YOUR ASSIGNMENT: Please go through the records below and return every line holding the word "agent".
⟨
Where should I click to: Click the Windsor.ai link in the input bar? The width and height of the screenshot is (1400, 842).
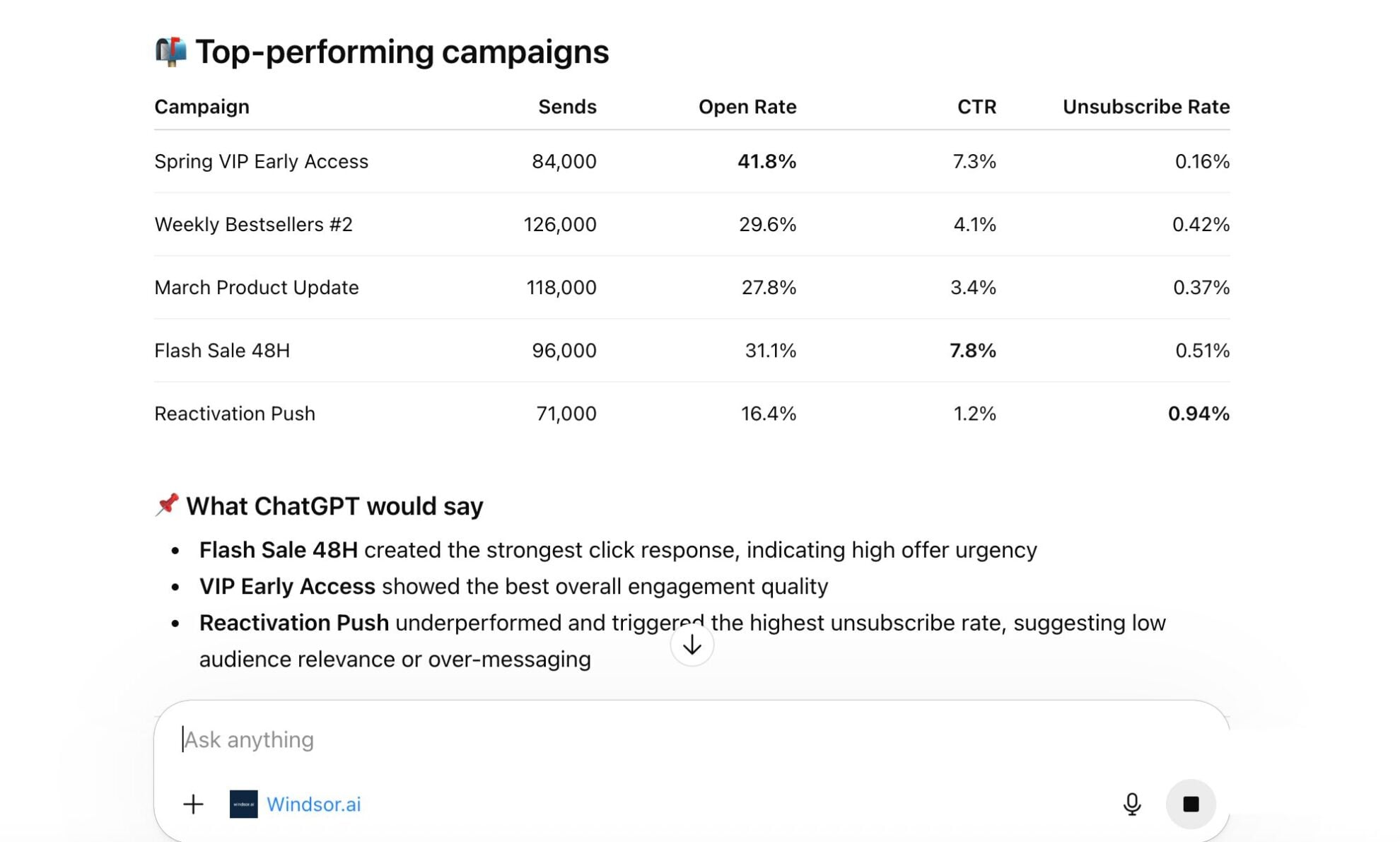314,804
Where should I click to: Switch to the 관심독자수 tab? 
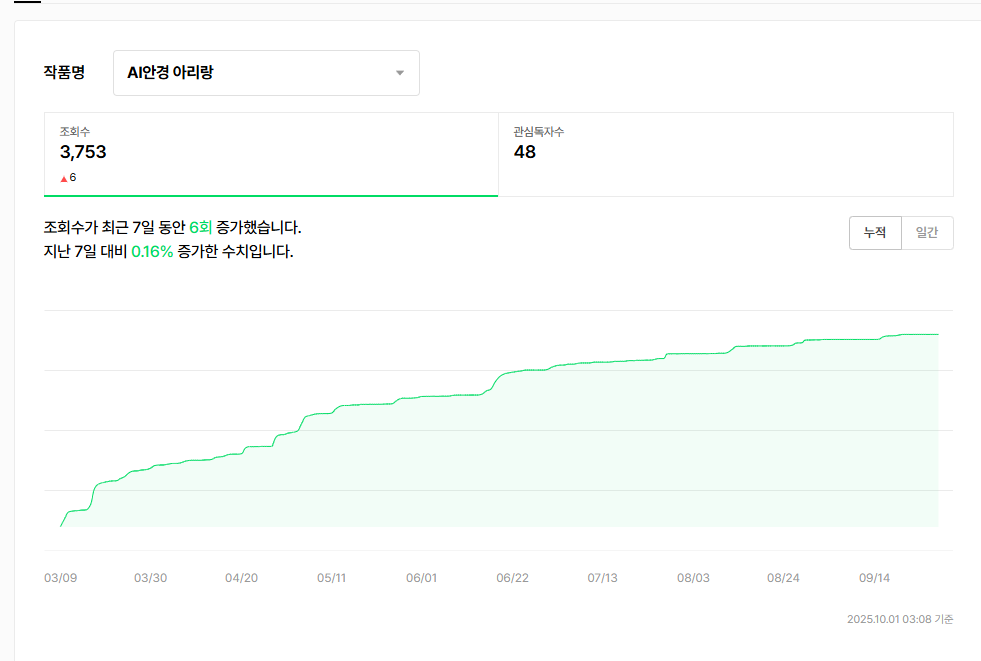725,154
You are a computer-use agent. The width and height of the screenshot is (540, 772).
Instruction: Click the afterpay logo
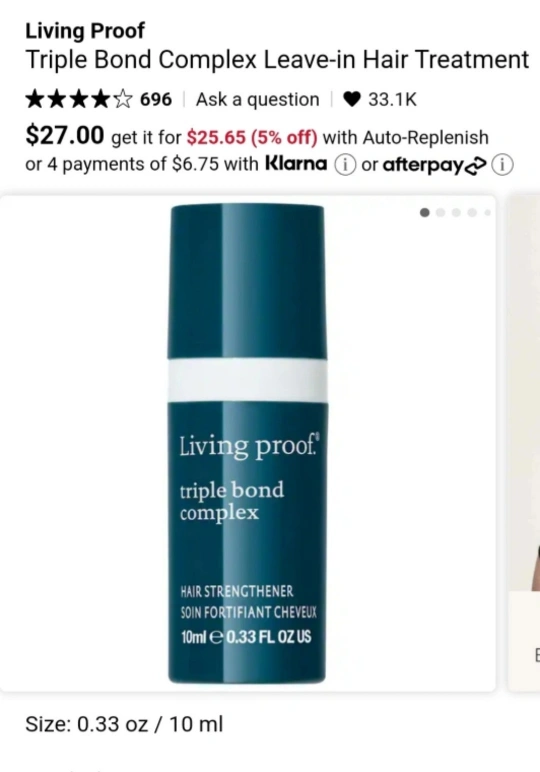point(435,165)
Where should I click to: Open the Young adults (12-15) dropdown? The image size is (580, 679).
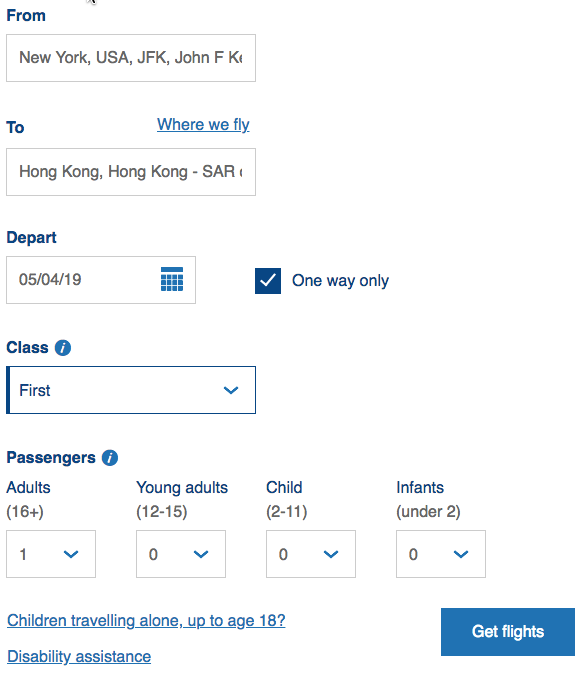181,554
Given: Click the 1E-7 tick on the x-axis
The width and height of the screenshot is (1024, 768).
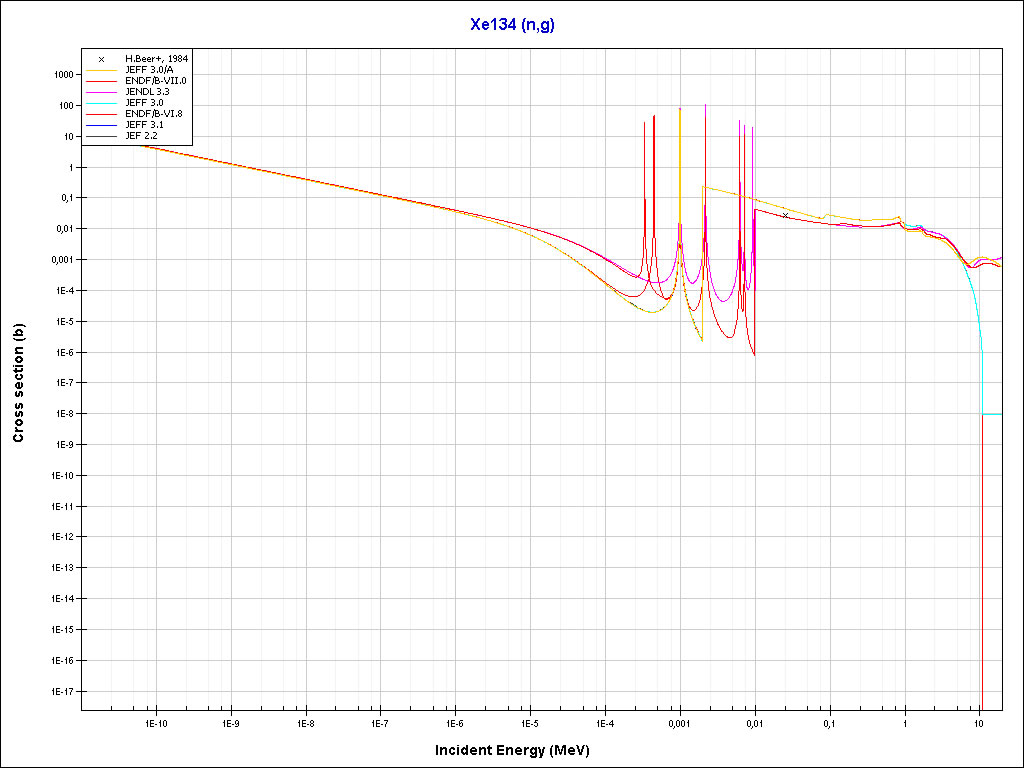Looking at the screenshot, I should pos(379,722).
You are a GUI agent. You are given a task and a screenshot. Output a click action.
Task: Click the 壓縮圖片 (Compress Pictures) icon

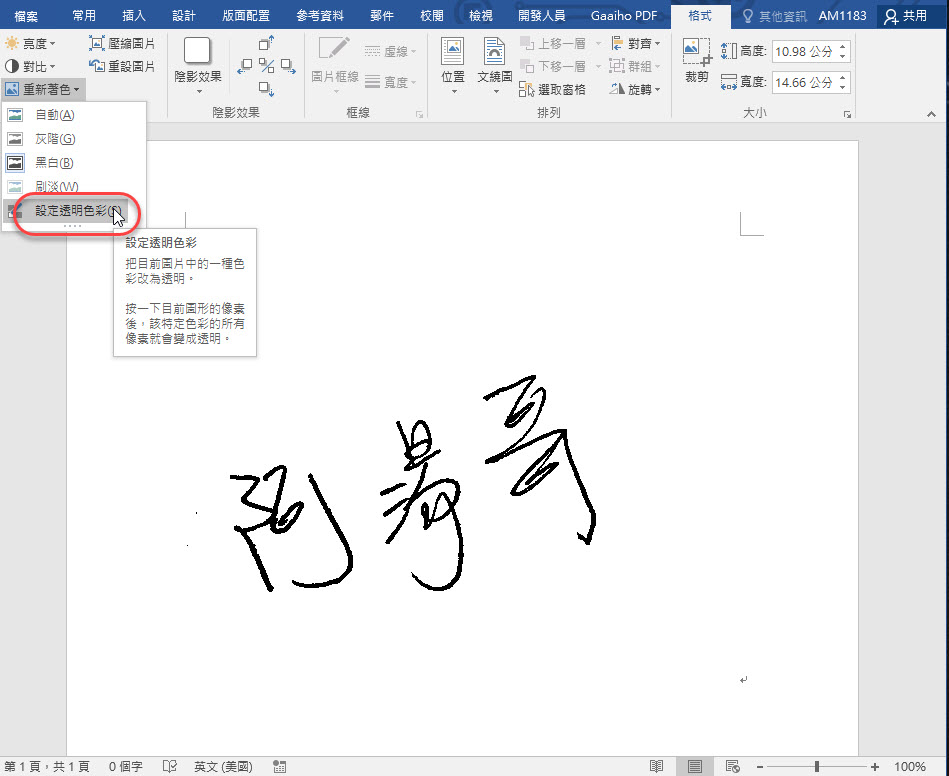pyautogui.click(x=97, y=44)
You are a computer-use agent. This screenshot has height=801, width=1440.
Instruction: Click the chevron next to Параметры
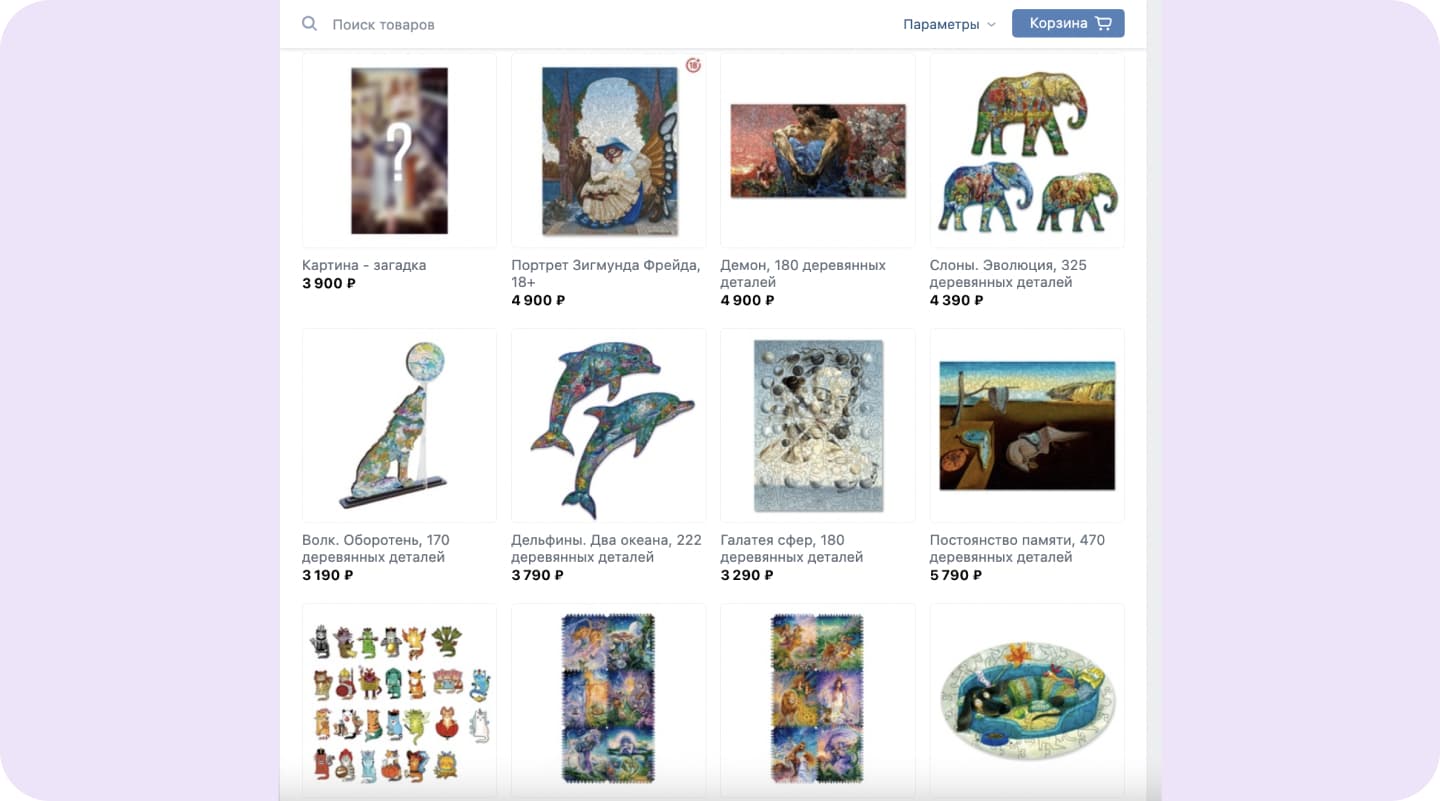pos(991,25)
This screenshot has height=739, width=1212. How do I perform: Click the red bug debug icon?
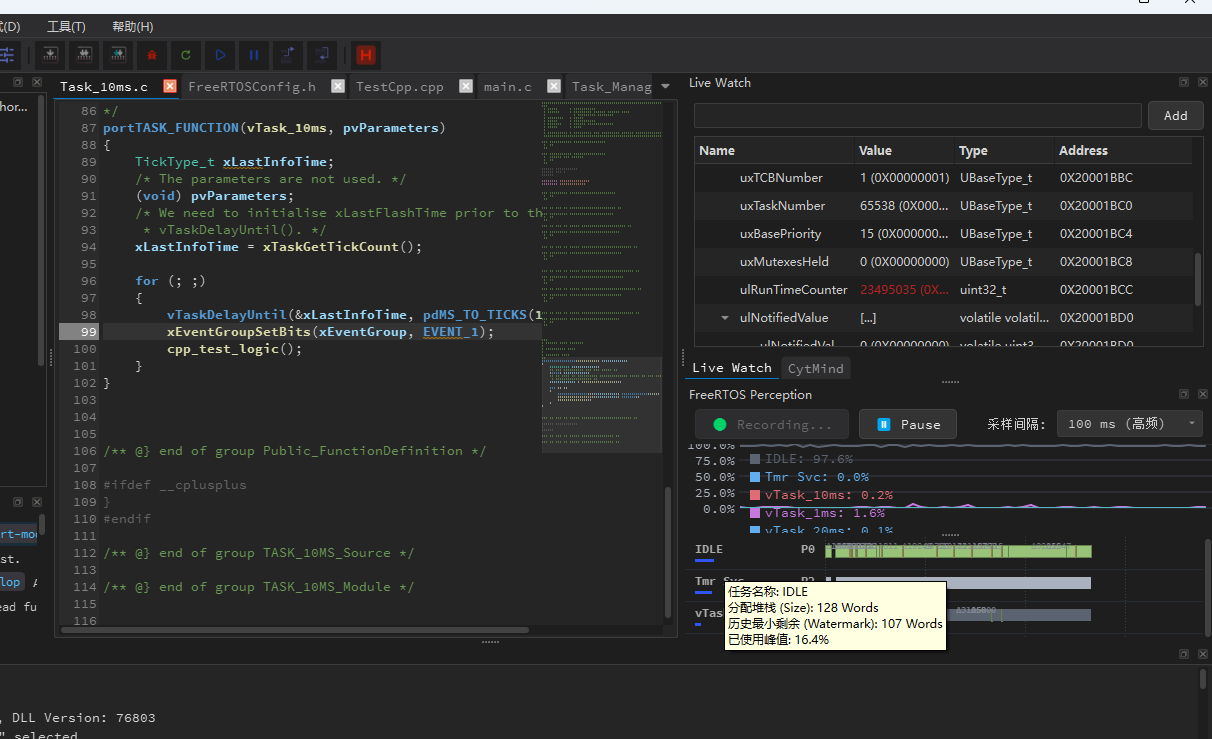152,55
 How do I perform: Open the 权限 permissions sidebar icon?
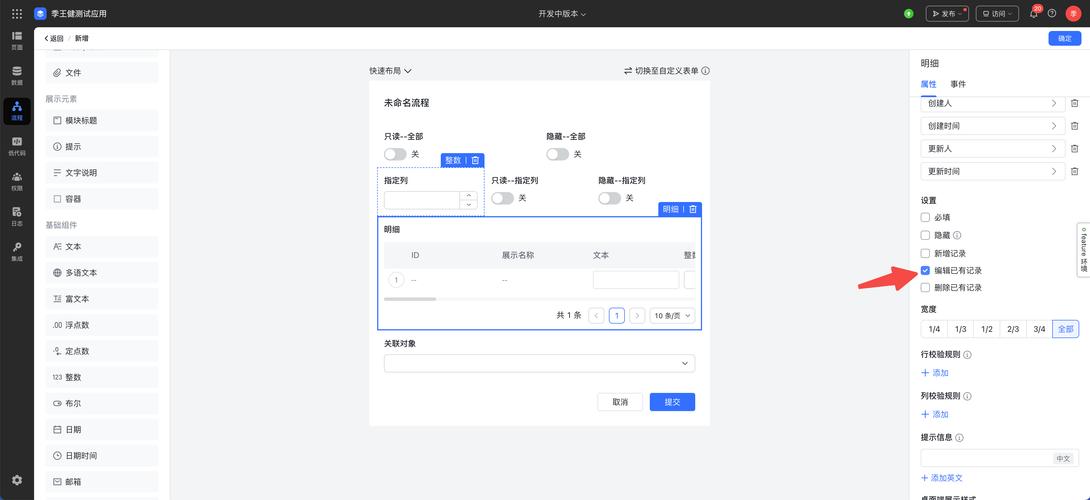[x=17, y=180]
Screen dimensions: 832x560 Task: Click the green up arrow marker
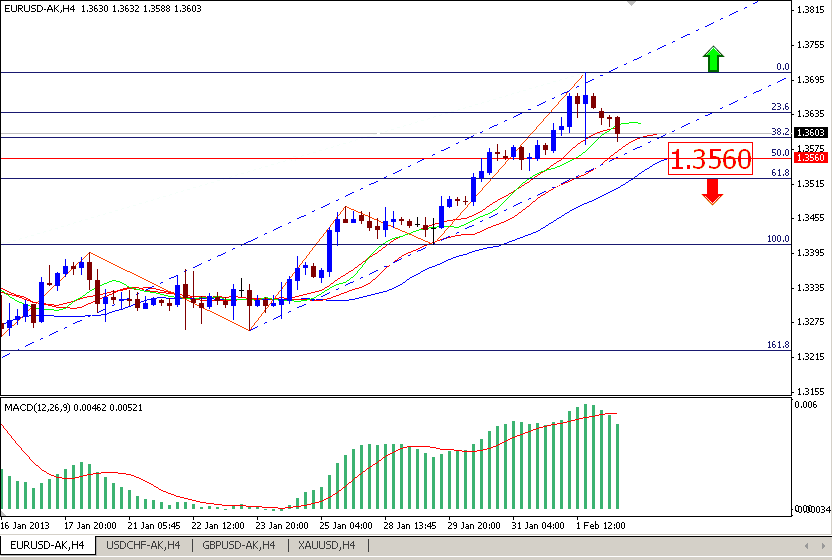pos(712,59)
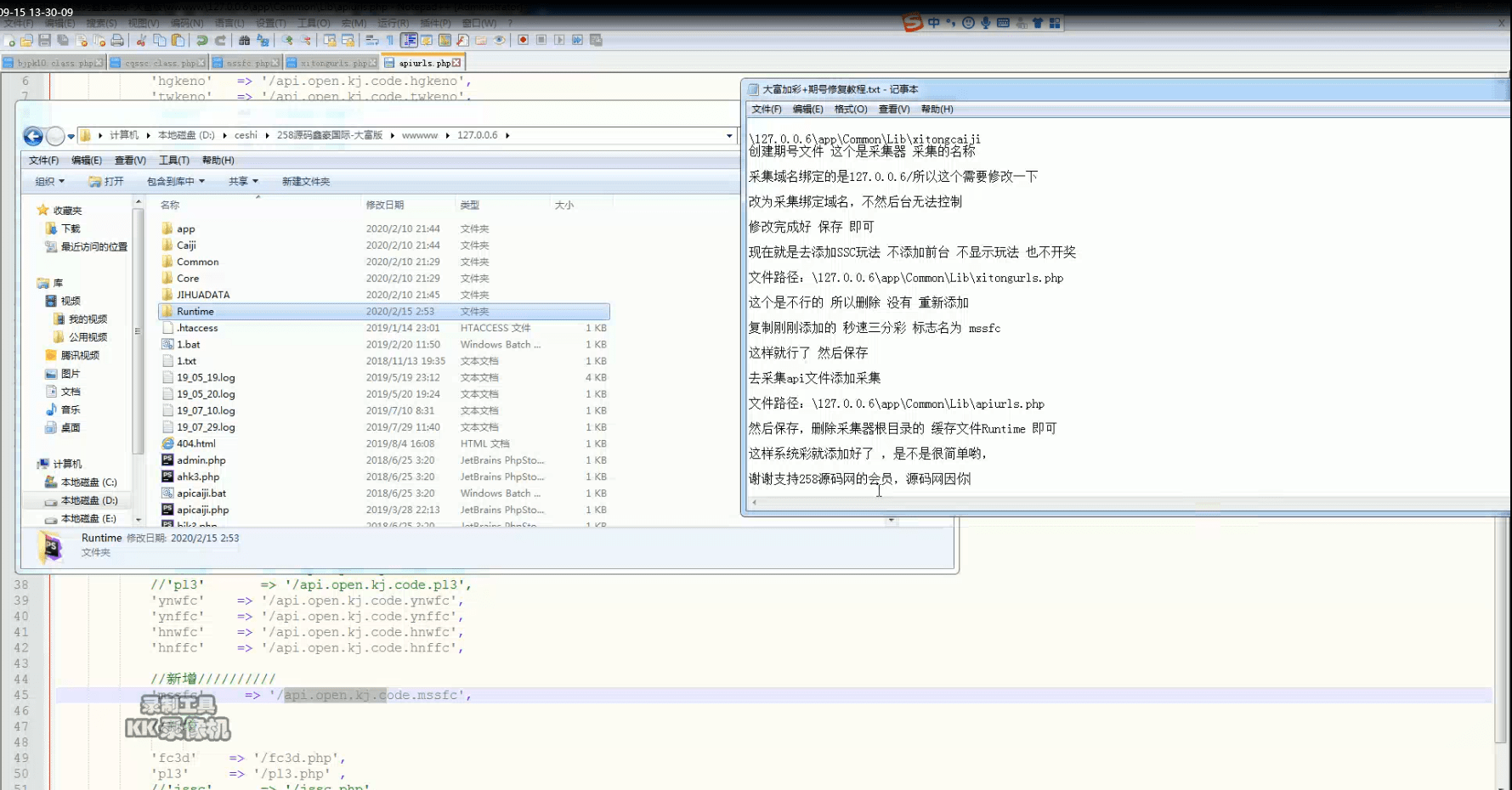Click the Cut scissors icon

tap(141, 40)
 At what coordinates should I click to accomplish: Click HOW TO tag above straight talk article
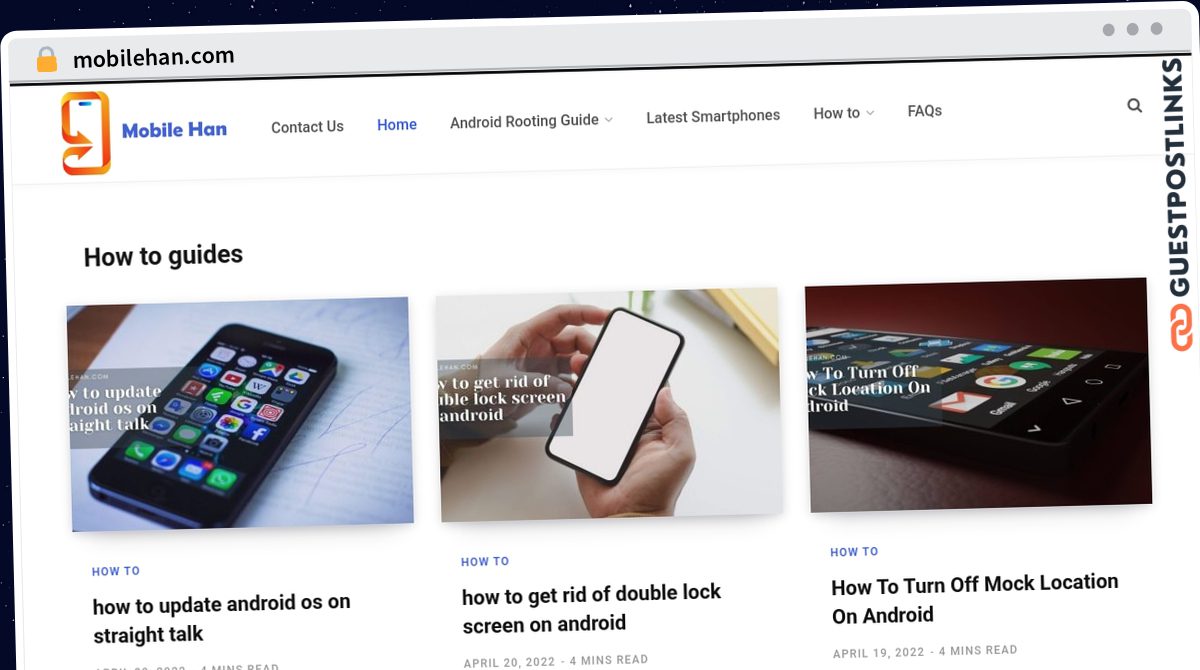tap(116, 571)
⟩
SOLUTION TO THE PROBLEM:
You are a computer-use agent. The width and height of the screenshot is (540, 772).
You are a GUI agent. You are given a task and a screenshot. Output a click action.
You are a computer-use agent. This screenshot has height=801, width=1440.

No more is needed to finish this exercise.